1.13.2009

On The Matter of Reading.

I finished a book yesterday. As in, sat down and read a book cover-to-cover. Most of this reading was done in a coffee shop adjoined to a book store, which made me feel very much like the Danielle-of-seven-or-eight-years-ago, when I would go to Barnes & Noble on a Sunday afternoon, stake out the comfiest of the couches, and (without actually purchasing it) read (in its entirety) whatever new novel the New Yorker was ranting about. If it was a particularly long novel, I would use a toothpick as a bookmark, so I could just pick up where I left off the next Sunday. Only once did the book I bookmarked ever get sold before I could finish it.

Anyway. I actually bought the book I read yesterday. But it was at a used bookstore, so I still feel like I was cheating someone out of something. Maybe like I was cheating Joe Meno, author of Hairstyles of the Damned (the book I bought/read), out of his cut from the sale of the book. Or maybe not. It was a good book, if not much too fast a read (it only took me two and a half hours to finish), but none of this is really the point.

The point is: I miss reading. I blogged a little about this over at URFCKD, but I kind of want to mention it here as well. To drive it home, maybe.

I used to be a voracious reader. It was my thing. Other people have music, and I like music (although, not as much lately), but music was never really my thing. And yeah, I watch a lot of movies, but I never considered myself a film buff; nor did I ever strive to establish myself as a film buff. I doodle, but I'm not an artist. I write (occasionally), but I'm not a writer.

I'm a reader.

I'm the kind of person who will--schedule allowing it--stay awake for three days, just to finish a novel in one sitting.

I'm the kind of person who, when imagining her dream house, has an entire floor devoted to books. My dream house has an actual library. With a card catalogue.

I'm the kind of person who falls in love with a person based on the caliber of his bookshelf. Always have been. I usually don't realize that I'm serious about a person until I start imagining our collections combined... his books, my books, the shelving it would require for such a union, which novels we'd have multiple copies of, etc. Seriously: some women imagine what her kids would look like were she to marry so-and-so; I wonder about what our library would look like.

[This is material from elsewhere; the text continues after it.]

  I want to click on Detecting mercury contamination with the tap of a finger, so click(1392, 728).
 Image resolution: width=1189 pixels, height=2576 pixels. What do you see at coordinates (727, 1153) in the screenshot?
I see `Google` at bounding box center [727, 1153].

Or, at least, I used to be that kind of person. Somewhere along the line, I stopped. Reading stopped being my thing. Maybe it had to do with school, and being forced to listen to absolute morons discuss novels I loved. Or maybe it was the fact that I had to get a job, and finding the time to scout out books I wanted to read seemed impossible. Not to mention finding the time to actually read the book once I'd decided on it. Maybe it's the fact that reading is a solitary activity; you can watch a movie and listen to music in a group, with people, but reading is really an alone-time activity. And maybe I'm afraid of alone-time... Maybe I'm now the kind of person who subconsiously needs to be with people all the time, and dreads having to spend any quantitive amount of time by herself...

Whatever the reason, movies and Nintendo and drinking are my things now (or, at least, have been for the past year.) They're just so much easier, so much less of an investment. They're cheaper (and I don't mean "cheaper" as a financial statement.)

And I feel cheaper for choosing them.

So, my New Year's resolution--and don't even get me started on how I used to be the kind of person who didn't make New Year's resolutions--will be to finish at least one book a week (unless I decide to finally finish Ulysses or something equally epic, in which case I will allow myself longer.) I'm not going to resolve to review the books once I've read them, because I won't, and I'm not going to set myself up for that failure. But I am going to resolve to start reading again. I'm going to try and be that girl who isn't afraid of spending time alone.

I used to be that girl. I can be her again.

Right?



(On a totally unrelated note, Goodwill had the most amazing selection of self-help books from the 70s and 80s yesterday. Any--or all--of them would have enhanced my collection greatly, and I was thisclose to buying them, but then... I remembered I have no place to put them, and they'd just be more crap I have to haul around until I do. Le sigh. And so, just like that, I've let a trove of precious gems slip through my fingers.)